[Start EXTRACT]
Turn Out The Lights on Fluorescents
Alicia Culver, Responsible Purchasing Network; Michael Bender, Mercury Policy Project, Peter Maxson, Concorde East/West Sprl
A new report released by the Clean Lighting Coalition highlights the environmental and health risks posed when fluorescent lamps break, especially to vulnerable populations. The report provides concrete steps government, industry, consumers, and others, like childcare providers, can take to accelerate the transition to LED lighting, which is mercury-free, more energy-efficient, more cost-effective, and widely available.
To mitigate the risks posed by mercury, the Coalition is calling on the Biden Administration to support the global phase-out of fluorescent lighting by 2025 at the upcoming meeting of the United Nation’s Minamata Convention on Mercury in March 2022. Furthermore, the Coalition notes that phasing out fluorescent lighting aligns with the Administration’s Executive Order on Tackling the Climate Crisis at Home and Abroad issued earlier this year.
[End EXTRACT]
[Start PROVIDED INFORMATION]
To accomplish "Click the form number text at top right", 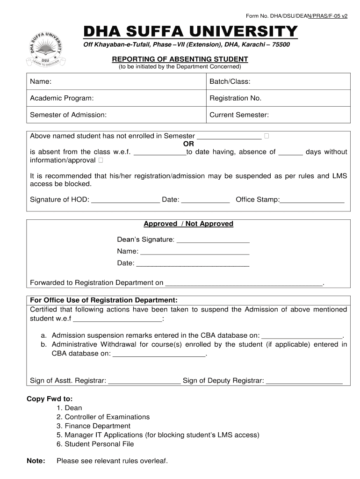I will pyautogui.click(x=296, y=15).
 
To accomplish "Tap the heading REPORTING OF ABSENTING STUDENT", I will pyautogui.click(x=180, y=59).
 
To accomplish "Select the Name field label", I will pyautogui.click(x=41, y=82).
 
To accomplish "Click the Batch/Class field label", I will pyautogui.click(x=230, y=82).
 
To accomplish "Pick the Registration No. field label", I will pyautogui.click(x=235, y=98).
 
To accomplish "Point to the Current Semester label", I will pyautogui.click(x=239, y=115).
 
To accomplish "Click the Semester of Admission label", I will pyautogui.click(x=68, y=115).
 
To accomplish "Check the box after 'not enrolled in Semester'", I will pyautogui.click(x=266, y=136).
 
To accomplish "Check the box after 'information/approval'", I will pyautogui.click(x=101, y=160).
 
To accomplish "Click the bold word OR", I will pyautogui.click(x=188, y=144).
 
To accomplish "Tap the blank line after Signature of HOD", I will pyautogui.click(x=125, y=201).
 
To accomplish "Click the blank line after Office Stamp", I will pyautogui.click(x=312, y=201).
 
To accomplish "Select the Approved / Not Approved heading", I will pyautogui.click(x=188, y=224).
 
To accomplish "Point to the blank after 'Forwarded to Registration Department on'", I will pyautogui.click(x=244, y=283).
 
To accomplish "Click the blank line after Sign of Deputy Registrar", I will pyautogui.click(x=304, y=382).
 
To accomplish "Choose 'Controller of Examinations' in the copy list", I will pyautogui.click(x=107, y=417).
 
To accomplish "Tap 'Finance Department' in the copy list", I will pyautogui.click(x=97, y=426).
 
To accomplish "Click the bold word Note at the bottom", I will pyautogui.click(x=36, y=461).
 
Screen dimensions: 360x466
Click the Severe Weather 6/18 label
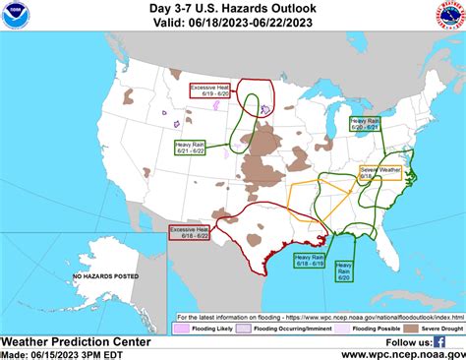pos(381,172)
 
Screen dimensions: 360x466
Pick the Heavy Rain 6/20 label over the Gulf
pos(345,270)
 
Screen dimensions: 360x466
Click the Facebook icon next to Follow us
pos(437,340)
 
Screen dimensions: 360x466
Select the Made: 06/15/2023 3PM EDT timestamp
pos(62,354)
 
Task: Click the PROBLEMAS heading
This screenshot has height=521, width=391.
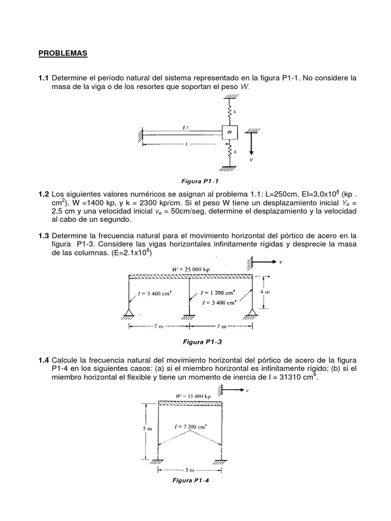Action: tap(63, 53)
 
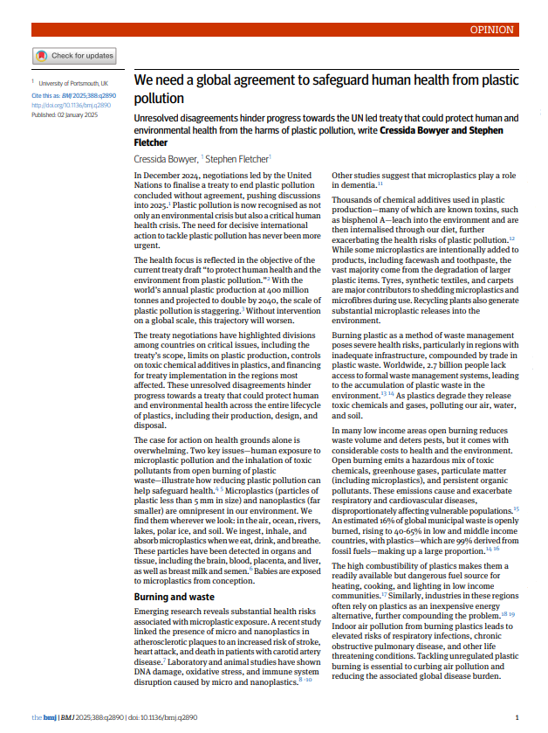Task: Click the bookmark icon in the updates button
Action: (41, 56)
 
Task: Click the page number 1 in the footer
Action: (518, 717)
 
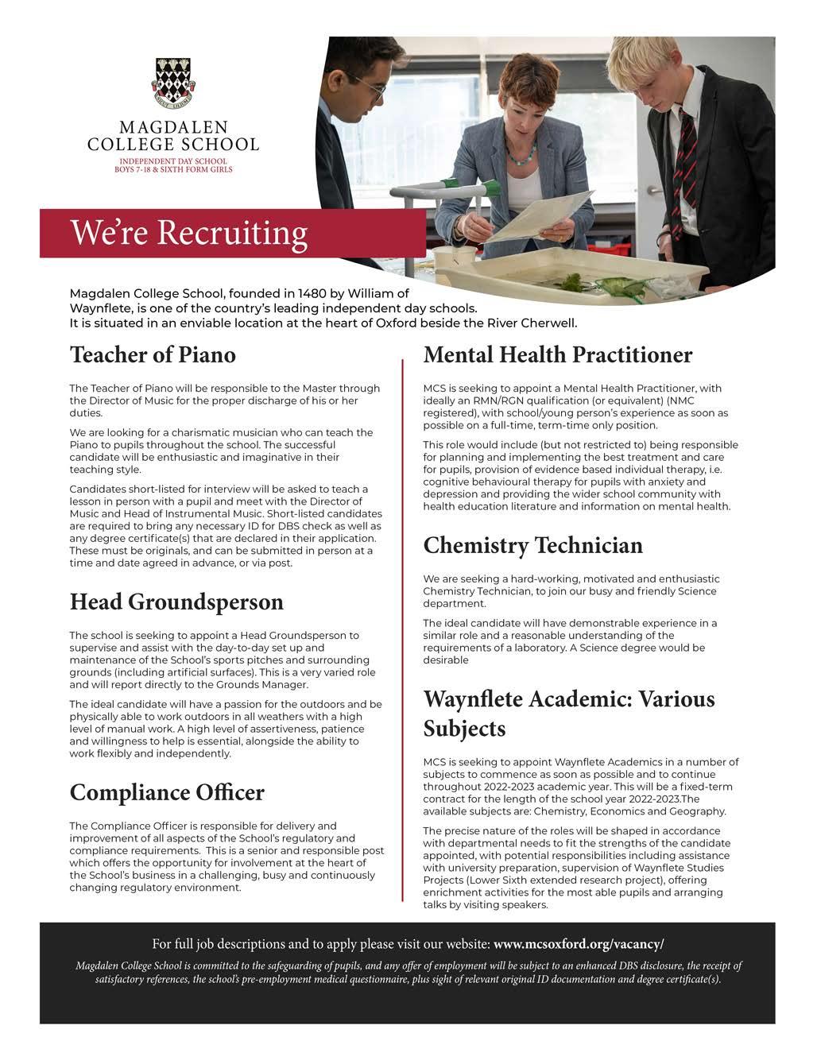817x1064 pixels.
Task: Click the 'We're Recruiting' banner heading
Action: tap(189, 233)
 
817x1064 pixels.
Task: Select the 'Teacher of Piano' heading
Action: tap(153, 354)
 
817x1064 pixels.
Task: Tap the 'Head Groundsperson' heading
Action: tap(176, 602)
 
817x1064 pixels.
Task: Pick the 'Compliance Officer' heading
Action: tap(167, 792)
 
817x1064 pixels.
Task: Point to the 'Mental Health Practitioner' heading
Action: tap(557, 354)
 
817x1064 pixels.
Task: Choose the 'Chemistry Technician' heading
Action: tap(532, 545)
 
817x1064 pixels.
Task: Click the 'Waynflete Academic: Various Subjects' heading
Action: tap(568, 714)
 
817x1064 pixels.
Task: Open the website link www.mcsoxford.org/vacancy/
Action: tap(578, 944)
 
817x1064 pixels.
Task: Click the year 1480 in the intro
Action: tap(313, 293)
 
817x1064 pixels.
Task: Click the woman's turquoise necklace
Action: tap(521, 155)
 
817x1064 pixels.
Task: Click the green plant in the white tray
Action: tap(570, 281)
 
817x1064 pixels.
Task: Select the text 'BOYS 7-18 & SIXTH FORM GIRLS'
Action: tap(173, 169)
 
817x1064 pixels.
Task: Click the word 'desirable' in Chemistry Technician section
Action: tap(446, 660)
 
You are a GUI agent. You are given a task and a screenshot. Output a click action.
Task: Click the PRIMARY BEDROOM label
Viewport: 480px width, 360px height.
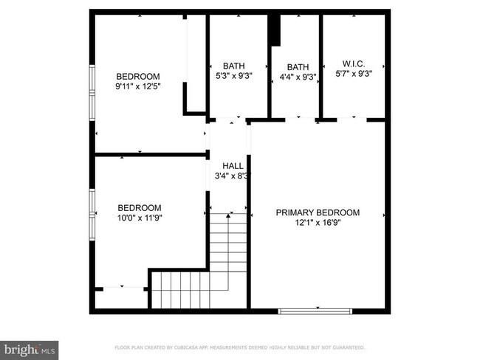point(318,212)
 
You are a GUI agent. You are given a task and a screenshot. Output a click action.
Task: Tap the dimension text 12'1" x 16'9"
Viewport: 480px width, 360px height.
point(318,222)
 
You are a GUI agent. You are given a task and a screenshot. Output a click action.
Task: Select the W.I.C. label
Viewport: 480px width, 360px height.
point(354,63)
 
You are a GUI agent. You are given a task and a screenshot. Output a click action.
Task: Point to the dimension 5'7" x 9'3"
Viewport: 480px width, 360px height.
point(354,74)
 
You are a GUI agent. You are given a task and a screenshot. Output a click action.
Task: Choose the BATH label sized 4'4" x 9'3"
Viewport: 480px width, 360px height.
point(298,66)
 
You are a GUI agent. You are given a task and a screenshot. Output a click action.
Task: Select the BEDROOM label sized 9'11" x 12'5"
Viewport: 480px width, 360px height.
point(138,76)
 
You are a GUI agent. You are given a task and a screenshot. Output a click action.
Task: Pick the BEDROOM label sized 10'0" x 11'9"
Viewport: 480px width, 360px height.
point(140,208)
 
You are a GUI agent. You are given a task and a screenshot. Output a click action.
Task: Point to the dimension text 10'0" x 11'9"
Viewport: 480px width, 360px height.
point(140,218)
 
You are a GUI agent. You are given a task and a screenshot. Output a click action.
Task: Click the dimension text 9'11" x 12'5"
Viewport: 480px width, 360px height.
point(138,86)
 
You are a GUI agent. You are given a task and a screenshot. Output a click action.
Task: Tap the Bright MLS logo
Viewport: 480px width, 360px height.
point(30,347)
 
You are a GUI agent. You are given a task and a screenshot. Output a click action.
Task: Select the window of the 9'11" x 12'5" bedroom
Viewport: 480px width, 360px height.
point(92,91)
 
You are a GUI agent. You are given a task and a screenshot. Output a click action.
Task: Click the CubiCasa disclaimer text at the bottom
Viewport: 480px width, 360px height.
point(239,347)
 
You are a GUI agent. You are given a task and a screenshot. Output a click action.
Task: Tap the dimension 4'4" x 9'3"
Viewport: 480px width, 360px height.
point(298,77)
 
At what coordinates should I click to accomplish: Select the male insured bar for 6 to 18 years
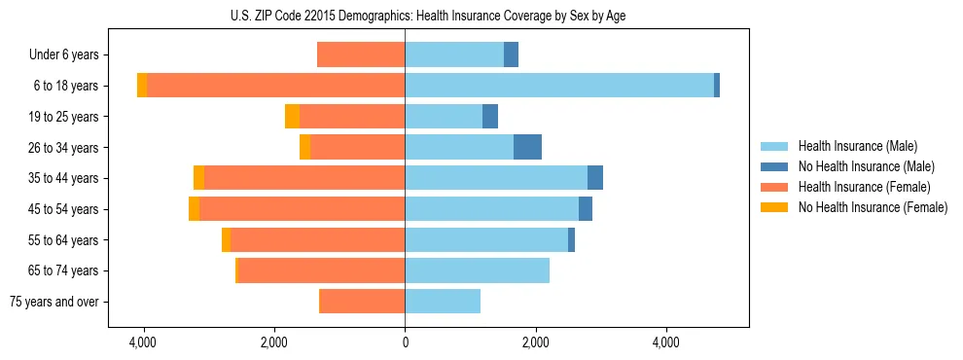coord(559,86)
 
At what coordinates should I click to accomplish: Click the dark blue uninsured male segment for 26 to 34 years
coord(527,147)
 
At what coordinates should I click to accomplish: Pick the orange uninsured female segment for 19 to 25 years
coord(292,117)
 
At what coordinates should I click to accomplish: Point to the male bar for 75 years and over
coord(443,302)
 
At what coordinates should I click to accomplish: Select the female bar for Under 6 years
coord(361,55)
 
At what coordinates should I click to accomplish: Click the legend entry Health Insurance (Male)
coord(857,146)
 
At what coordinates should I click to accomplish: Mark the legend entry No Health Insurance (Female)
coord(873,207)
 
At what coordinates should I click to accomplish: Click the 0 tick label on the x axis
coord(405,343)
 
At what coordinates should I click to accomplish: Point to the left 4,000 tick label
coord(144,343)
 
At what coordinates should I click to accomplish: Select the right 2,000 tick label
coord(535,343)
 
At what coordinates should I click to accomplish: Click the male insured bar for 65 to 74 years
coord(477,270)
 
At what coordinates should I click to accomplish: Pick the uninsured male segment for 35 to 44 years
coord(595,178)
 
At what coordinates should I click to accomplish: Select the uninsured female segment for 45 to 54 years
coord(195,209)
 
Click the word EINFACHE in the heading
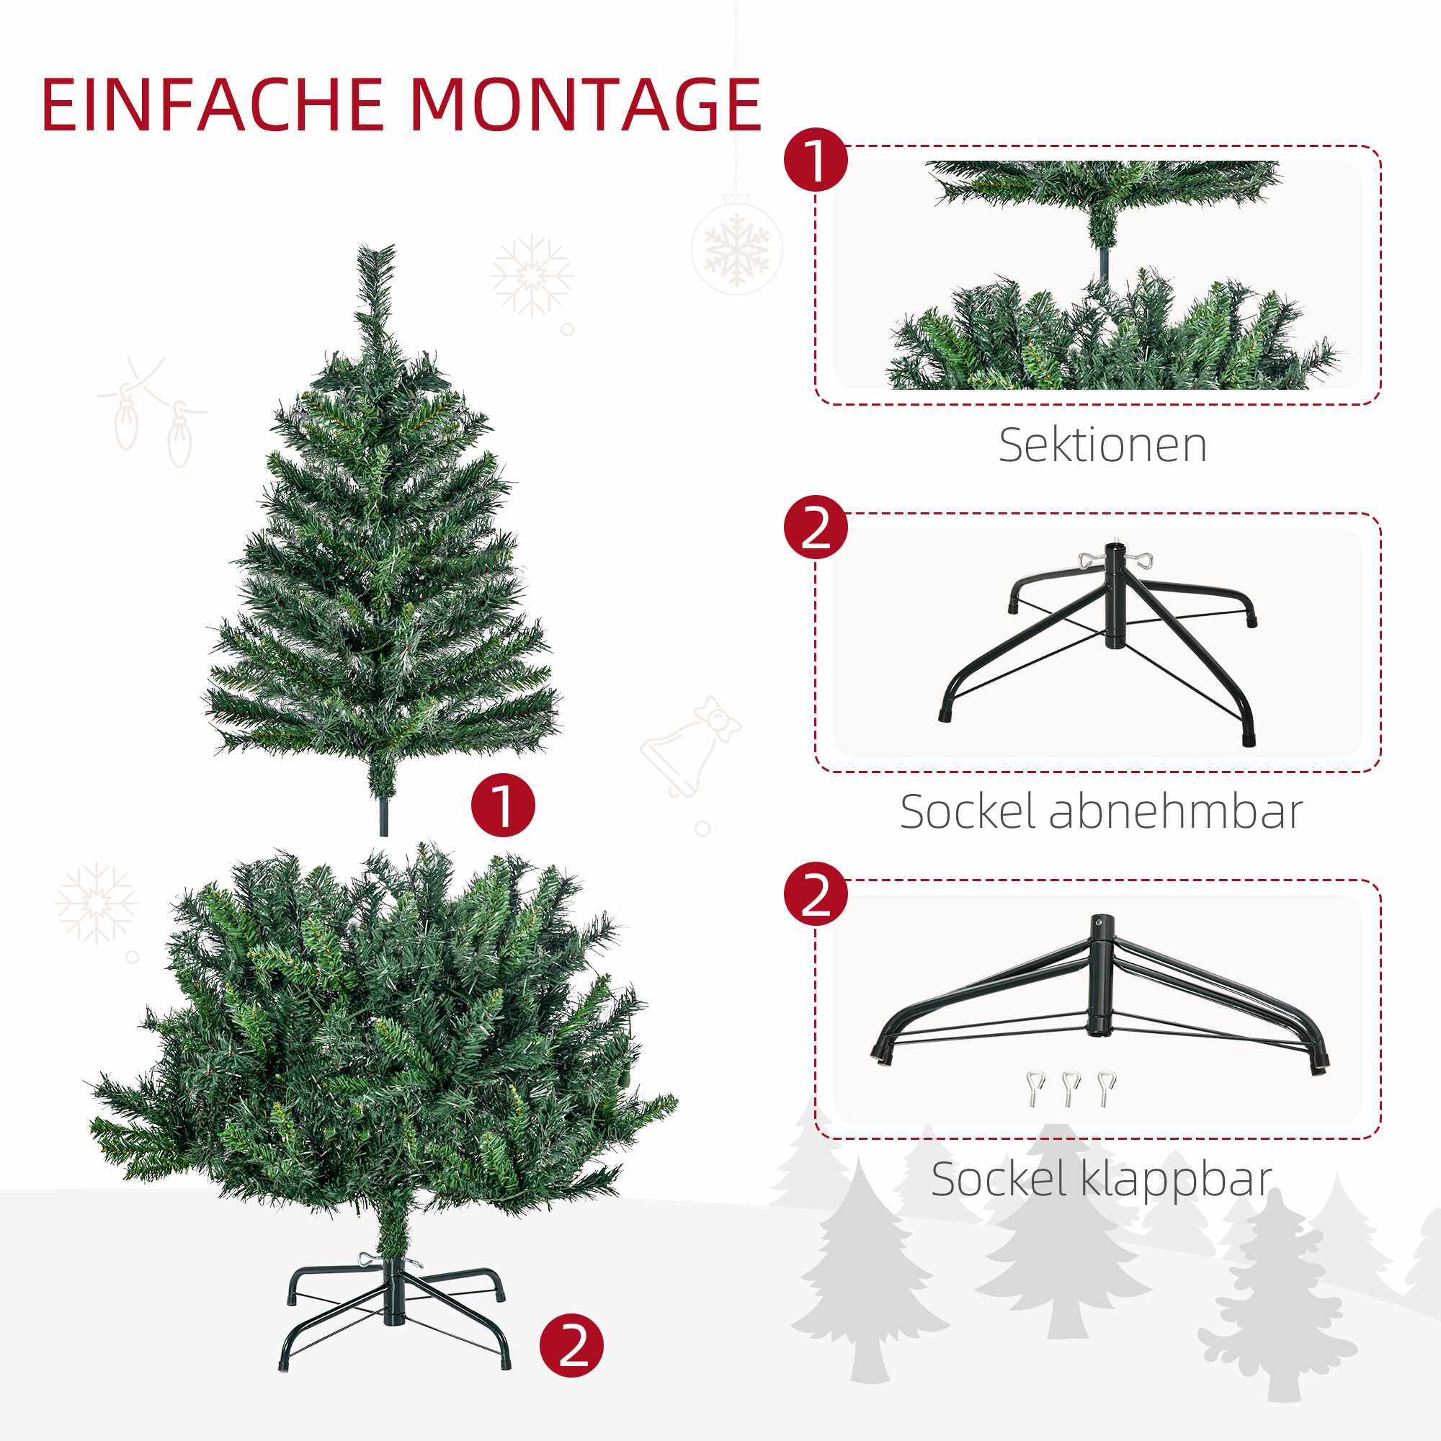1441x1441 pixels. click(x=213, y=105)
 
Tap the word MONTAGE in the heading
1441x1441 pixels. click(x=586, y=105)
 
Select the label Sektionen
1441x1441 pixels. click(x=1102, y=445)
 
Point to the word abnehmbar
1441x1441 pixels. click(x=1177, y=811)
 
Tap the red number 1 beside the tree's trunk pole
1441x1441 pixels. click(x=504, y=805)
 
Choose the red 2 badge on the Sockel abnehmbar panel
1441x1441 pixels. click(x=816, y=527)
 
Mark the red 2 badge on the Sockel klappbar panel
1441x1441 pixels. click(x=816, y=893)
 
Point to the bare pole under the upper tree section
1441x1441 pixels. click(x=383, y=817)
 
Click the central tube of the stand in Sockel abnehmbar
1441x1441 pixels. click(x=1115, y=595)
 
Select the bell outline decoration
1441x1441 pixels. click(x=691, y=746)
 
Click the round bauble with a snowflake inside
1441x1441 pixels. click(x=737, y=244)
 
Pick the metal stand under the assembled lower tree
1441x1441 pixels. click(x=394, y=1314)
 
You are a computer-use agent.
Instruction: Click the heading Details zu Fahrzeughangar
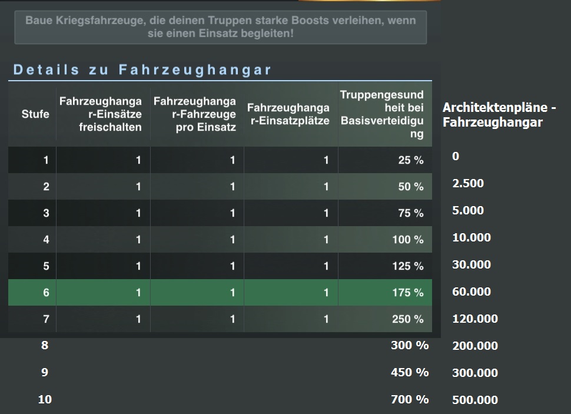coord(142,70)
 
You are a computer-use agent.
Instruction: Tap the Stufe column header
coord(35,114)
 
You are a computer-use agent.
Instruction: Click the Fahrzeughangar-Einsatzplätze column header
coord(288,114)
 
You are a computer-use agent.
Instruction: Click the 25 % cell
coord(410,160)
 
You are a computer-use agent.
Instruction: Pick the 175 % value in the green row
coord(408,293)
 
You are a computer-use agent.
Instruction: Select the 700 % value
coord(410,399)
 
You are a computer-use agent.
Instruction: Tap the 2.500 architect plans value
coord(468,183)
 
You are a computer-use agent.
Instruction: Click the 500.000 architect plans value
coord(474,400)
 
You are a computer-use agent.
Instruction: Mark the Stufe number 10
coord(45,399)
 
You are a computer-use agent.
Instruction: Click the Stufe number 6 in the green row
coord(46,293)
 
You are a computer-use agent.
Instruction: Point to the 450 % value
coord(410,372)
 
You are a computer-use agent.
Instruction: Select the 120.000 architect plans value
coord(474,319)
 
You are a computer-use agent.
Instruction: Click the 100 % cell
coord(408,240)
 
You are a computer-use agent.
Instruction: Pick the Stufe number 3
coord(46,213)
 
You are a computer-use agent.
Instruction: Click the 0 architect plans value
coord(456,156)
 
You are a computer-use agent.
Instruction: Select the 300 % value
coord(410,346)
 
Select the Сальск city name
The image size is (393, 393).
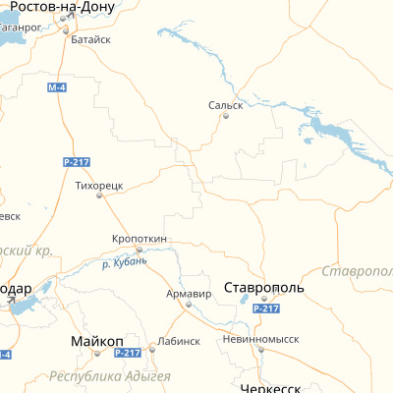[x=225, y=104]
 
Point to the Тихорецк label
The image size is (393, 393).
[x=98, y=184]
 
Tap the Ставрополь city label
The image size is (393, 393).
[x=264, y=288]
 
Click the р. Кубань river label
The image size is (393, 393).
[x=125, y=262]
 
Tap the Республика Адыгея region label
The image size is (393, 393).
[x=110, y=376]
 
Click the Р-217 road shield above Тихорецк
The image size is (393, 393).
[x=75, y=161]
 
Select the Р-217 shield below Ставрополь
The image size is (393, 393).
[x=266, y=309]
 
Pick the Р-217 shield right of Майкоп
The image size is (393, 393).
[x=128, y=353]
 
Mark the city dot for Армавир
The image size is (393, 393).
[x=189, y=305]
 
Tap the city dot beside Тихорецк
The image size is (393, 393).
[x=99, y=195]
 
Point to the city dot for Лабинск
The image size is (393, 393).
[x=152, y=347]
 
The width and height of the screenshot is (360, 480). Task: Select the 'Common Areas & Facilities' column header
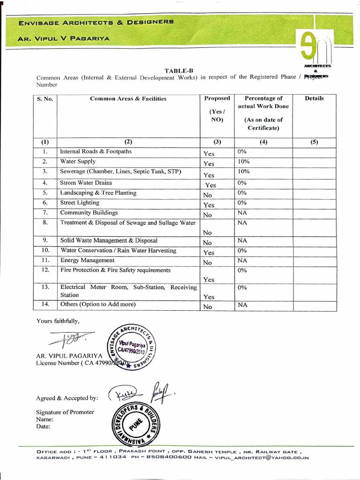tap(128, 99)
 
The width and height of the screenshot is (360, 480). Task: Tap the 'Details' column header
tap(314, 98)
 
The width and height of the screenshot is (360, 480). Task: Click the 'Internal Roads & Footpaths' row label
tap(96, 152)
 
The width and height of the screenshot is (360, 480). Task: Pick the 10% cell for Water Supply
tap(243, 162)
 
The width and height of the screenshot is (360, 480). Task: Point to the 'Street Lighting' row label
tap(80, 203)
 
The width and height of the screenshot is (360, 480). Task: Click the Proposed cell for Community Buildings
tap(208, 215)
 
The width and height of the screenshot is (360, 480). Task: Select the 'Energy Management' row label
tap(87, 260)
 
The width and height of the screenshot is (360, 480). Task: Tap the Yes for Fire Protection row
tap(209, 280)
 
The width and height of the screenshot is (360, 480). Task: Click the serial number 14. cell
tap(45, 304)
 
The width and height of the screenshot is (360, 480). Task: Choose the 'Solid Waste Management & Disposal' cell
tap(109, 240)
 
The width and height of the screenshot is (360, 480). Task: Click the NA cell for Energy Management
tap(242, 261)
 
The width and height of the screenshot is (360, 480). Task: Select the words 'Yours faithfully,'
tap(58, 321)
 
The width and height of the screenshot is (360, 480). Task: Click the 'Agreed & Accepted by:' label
[End PROVIDED INFORMATION]
According to the report on fluorescent lighting, by what year is the Coalition urging a global phase-out of fluorescent lighting? The records stand apart from the report on fluorescent lighting and are not connected to it.

TASK RESPONSE - 2025